Потом я к нему убегала в совхоз. А это не близко. Пешком убегала, в морозы, зимой. Бегу долго-долго, всю ночь, вся горю. «Ну, думаю, лягу сейчас на снежок, хоть охоложусь, хоть чуток отдохну». И тут же – отец. Черный весь, злой такой. «Куда? Отдыхать захотела? А ну! Сейчас тебя взгрею, вовек не забудешь!» Я дальше бегу. Эх, да что вспоминать! Пятнадцать годочков! Всего-ничего! Вот я ж говорила тебе, что у тех, у них ни забот и ни слез, ничего. Летают себе, только крыльями машут. А мы, Ваня, – точно такие, как вы. Я даже и разницы не замечаю».

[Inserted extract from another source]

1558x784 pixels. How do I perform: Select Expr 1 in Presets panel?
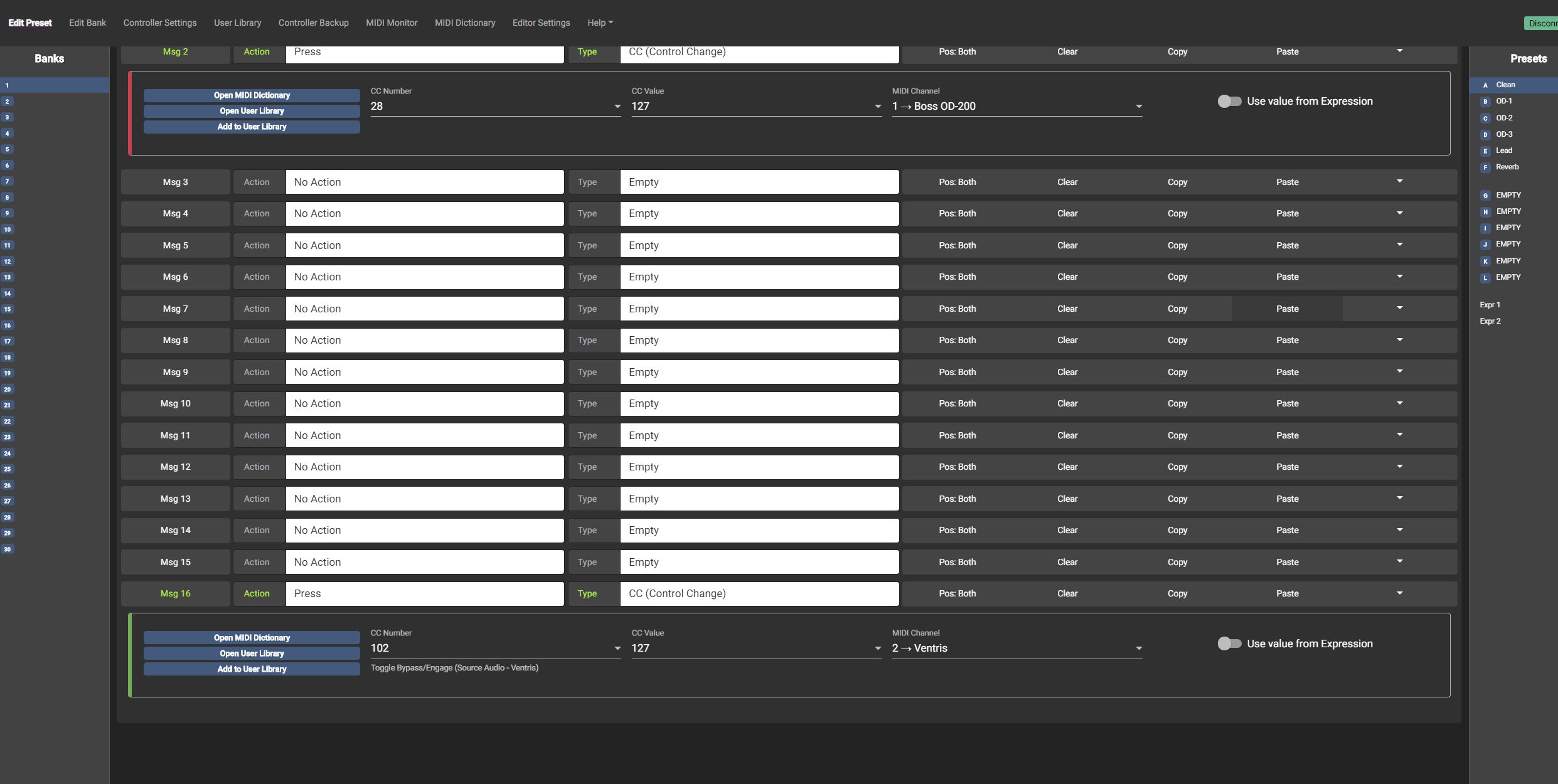tap(1490, 305)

Иван Ипполитович опять почувствовал то же самое головокружение, которое почти всегда сопутствовало его встречам и разговорам с покойной Валерией Петровной. Он оторвался от письма и в страхе посмотрел на деревенских девушек. Девушки ответили на его взгляд с кокетливым простодушием.
– Она сейчас… где? – прошептал он с заминкой.
– Сейчас на столе. Мы ее положили и держим пока взаперти. Но ведь жарко. Еще день-другой и в избу не взойдешь.
– А что ж так? В больницу бы хоть сообщили…
– Так что нам в больницу? До этой больницы полдня почти ехать. А как отпевать? Больница в одной стороне, храм в другой. Вот мы и не знаем, куда нам податься. В деревне одни старики и живут. А из молодых только мы и два парня. Один без руки, а другой без ноги. Вы ж были в Дырявине! Вы ж не слепые!
Иван Ипполитович махнул рукой и снова принялся за письмо.
«Я видела, Ваня, что ты весь при ней, а я для тебя, что плевок на дороге. «Ну, думаю, ладно! Попомнишь меня!» А сердце болело, ух, Ваня, болело! Я после Москвы стала сильно хворать, меня в этом психическом их институте какой только дрянью не пичкали, Ваня! Совсем инвалидкой вернулась в деревню. А ты про меня, Ваня, вовсе забыл. Хотела сперва тебе порчу наслать, а после так жалко мне вдруг тебя стало. «Пускай еще, думаю, он покуражится!» Ты, Ванечка, мой драгоценный, не понял, что это ведь я в твою дурью башку тогда искушенье послала, ведь я! Вот ты ко мне с просьбой-то сразу приехал: хочу, мол, супруга ее извести, поскольку он только несчастья приносит. А я, мол, хороший, люблю ее, бедную, со мной она будет всем очень довольна».
Крупный пот выступил на лбу Ивана Ипполитовича, и он опять взглянул на девушек, как будто боясь, что они, эти девушки, узнают, о чем он читает сейчас. Девушки, однако, вовсе и не наблюдали за Иваном Ипполитовичем, а с любопытством осматривали стены его массивного кабинета, увешанного портретами великих нейрофизиологов. Одна из них даже и не ограничилась этим, а взяла со стола профессора книгу английского ученого Чарльза Дарвина «Выражение эмоций у животных и человека» и начала осторожно перелистывать ее своими толстыми пальцами.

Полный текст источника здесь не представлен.